The opinion of the court was delivered by: Dennis L. Beck United States Magistrate Judge
ORDER DENYING RESPONDENT'S MOTION TO DISMISS; DIRECTING CLERK OF COURT TO CHANGE NAME OF RESPONDENT, AND DIRECTING RESPONDENT TO ANSWER TO PETITION WITHIN THIRTY DAYS FROM THE DATE OF SERVICE [Doc. 7]
Petitioner is a federal prisoner proceeding pro se with a petition for writ of habeas corpus pursuant to 28 U.S.C. § 2241. Pursuant to 28 U.S.C. § 636(c)(1), the parties have consented to the jurisdiction of the United States Magistrate Judge. Local Rule 305(b).
Petitioner is serving a 72-month sentence for convictions imposed by the United States District Court for the Western District of Washington. In the instant petition, Petitioner does not challenge his underlying conviction or sentence; rather, he is challenging a disciplinary sanction imposed in September of 2009 which resulted in the loss of good time credits.

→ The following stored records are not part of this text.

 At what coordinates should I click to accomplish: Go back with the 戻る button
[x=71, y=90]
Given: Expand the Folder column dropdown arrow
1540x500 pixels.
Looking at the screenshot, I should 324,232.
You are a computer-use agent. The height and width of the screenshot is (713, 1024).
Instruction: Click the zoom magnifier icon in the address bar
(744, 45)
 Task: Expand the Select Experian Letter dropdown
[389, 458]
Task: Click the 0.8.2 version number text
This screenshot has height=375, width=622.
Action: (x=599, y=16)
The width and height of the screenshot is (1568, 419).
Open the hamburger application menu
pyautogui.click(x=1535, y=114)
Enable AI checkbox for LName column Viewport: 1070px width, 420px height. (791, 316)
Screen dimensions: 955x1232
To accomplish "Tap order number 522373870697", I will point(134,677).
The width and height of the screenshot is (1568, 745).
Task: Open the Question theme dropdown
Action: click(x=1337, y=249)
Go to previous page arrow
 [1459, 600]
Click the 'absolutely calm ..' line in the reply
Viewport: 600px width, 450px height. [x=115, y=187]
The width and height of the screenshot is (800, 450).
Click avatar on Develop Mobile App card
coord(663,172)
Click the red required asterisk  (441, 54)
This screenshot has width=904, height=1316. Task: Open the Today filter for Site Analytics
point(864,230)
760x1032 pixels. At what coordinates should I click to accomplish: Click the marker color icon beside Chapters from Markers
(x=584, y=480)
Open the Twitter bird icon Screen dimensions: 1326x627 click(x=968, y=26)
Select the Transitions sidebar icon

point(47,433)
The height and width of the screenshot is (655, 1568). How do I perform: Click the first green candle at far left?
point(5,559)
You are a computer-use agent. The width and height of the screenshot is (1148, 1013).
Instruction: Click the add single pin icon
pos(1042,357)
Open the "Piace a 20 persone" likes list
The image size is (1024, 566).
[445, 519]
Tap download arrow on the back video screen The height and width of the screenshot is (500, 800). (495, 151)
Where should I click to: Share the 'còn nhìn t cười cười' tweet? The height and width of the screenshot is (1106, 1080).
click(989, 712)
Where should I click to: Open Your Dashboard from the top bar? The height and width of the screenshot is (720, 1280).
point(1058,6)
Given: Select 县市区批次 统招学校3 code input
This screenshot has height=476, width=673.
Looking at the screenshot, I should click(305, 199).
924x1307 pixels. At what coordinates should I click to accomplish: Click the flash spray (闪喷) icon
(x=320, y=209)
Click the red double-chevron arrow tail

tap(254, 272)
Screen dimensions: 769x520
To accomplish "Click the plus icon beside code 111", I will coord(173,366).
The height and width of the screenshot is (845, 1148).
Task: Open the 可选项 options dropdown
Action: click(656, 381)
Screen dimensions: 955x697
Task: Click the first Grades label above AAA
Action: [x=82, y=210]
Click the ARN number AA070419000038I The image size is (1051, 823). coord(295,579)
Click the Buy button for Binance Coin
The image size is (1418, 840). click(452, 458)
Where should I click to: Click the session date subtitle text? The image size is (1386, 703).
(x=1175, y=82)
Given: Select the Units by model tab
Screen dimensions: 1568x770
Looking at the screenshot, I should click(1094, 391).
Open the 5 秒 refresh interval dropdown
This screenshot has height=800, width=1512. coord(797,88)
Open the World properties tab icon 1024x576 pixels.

On May 7, 2010, Respondent filed a motion to dismiss for lack of personal jurisdiction. (Court Doc. 7.) Petitioner did not file an opposition.
I. Procedural Grounds for Motion to Dismiss
Respondent has filed the instant motion to dismiss pursuant to Rule 12(b)(2) of the Federal Rules of Civil Procedure, namely, lack of personal jurisdiction. Although the instant petition for writ of habeas corpus was filed pursuant to 28 U.S.C. § 2241, it is similar in procedural posture to a petition for writ of habeas corpus filed pursuant to 28 U.S.C. § 2254, which is governed by Rule 4 of the Rules Governing Section 2254 Cases. Rule 4 requires the Court to make a preliminary review of each petition for writ of habeas corpus. The Court must dismiss a petition "[i]f it plainly appears from the face of the petition . . . that the petition is not entitled to relief." Rule 4 of the Rules Governing Section 2254 Cases; see also Hendricks v. Vasquez, 908 F.2d 490 (9th Cir. 1990). "If the petition is not dismissed, the judge must order the respondent to file an answer, motion, or other response within a fixed time, or to take other action the judge may order." Rule 4 of the Rules Governing Section 2254 Cases. Thus, the Court will review Respondent's motion pursuant to the authority set forth in Rule 4.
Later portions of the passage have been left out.